Most of these vac­cine can­di­dates are cur­rent­ly in Phase 1 or 2 clin­i­cal tri­als, test­ing their safe­ty and effi­ca­cy against metasta­t­ic melanoma, head and neck can­cer, ovar­i­an tumours, and col­orec­tal can­cers. While it is usu­al to do a phase‑3 study com­par­ing the vac­cine to pre­vi­ous “stan­dard” treat­ments before apply­ing for mar­ket­ing autho­ri­sa­tion, in the case of these vac­cines this may not be pos­si­ble. It is indeed eth­i­cal­ly ques­tion­able to con­struct a clin­i­cal tri­al where some patients are treat­ed with a con­ven­tion­al chemother­a­py empir­i­cal­ly devel­oped in the clin­ic on the basis of a response rate and dura­tion of response. Fre­quent­ly used con­ven­tion­al chemother­a­pies act by impair­ing cel­lu­lar func­tions, for exam­ple by pre­vent­ing DNA repair, or by block­ing the mitot­ic spin­dle, but resis­tance to these mech­a­nisms is only begin­ning to be elucidated.

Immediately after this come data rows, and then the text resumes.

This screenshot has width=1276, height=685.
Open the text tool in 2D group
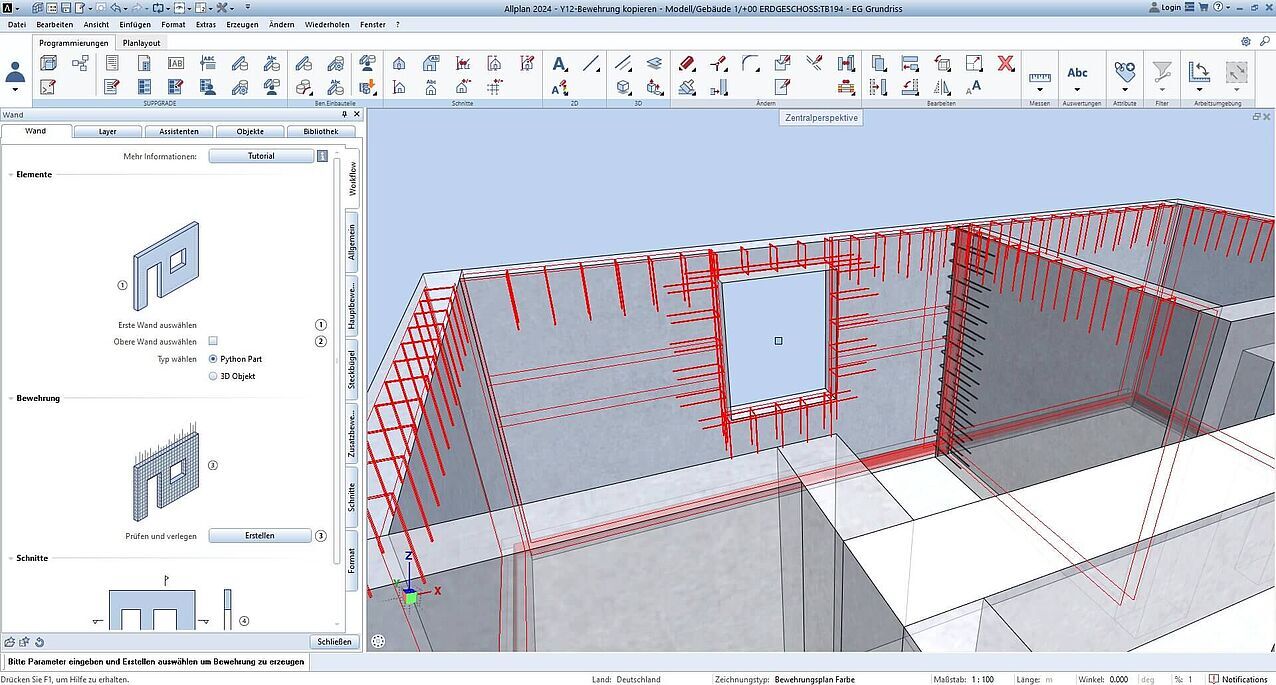click(560, 64)
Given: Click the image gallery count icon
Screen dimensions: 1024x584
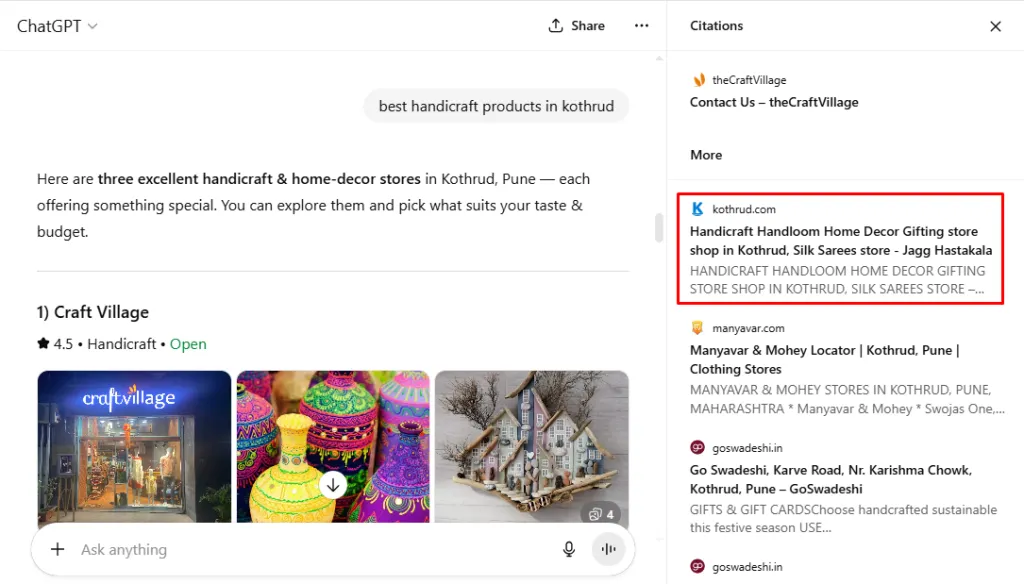Looking at the screenshot, I should click(x=601, y=514).
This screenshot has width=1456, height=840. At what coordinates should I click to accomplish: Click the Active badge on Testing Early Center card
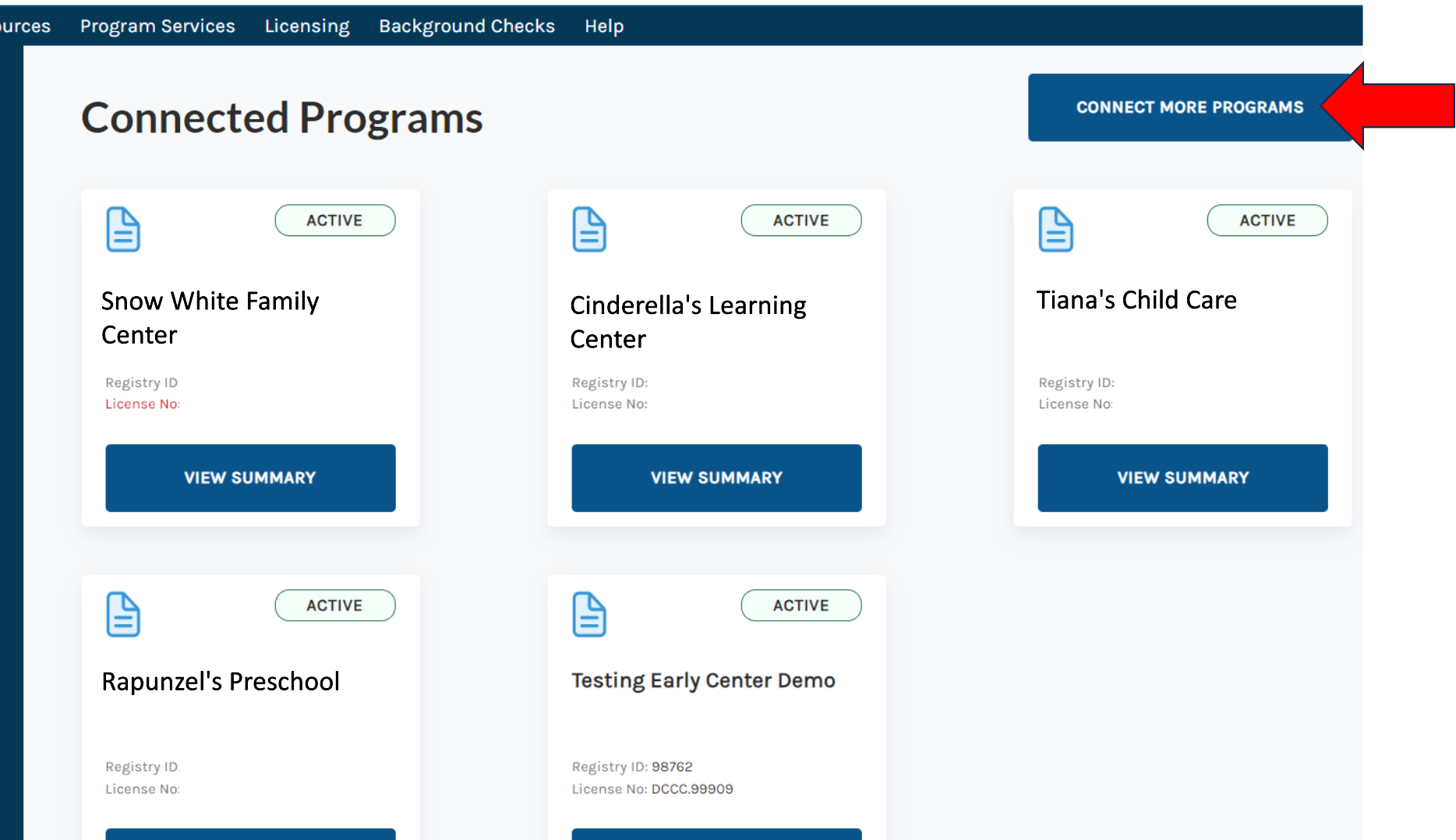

In the con­text of advanced tumours with mul­ti­ple alter­ations, it may also be very com­plex to con­struct groups for com­par­i­son, i.e. with patients shar­ing exact­ly the same mol­e­c­u­lar abnor­mal­i­ties in the active and con­trol arms. These inno­va­tions could there­fore poten­tial­ly reach the mar­ket on the basis of strong phase‑2 data.

Ulti­mate­ly, advanced tumours are high­ly het­ero­ge­neous and at the same time high­ly plas­tic. When they spread through­out the body, form­ing metas­tases, despite the admin­is­tra­tion of one or more treat­ments, the ‘per­sis­tent’ tumour cells are remark­able for their adapt­abil­i­ty and for the pres­ence of many defects that pre­vent them from dying. In this sit­u­a­tion, it is com­mon­ly accept­ed that the can­cer will need to be tar­get­ed by mul­ti­ple approach­es in com­bi­na­tion. A very large num­ber of lab­o­ra­to­ries are inter­est­ed in RNAs for future can­cer treat­ments. If suc­cess­ful­ly devel­oped, they will com­ple­ment the cur­rent ther­a­peu­tic arse­nal, com­bin­ing with oth­er tar­get­ed ther­a­pies to fur­ther reduce mor­tal­i­ty rates for these diseases.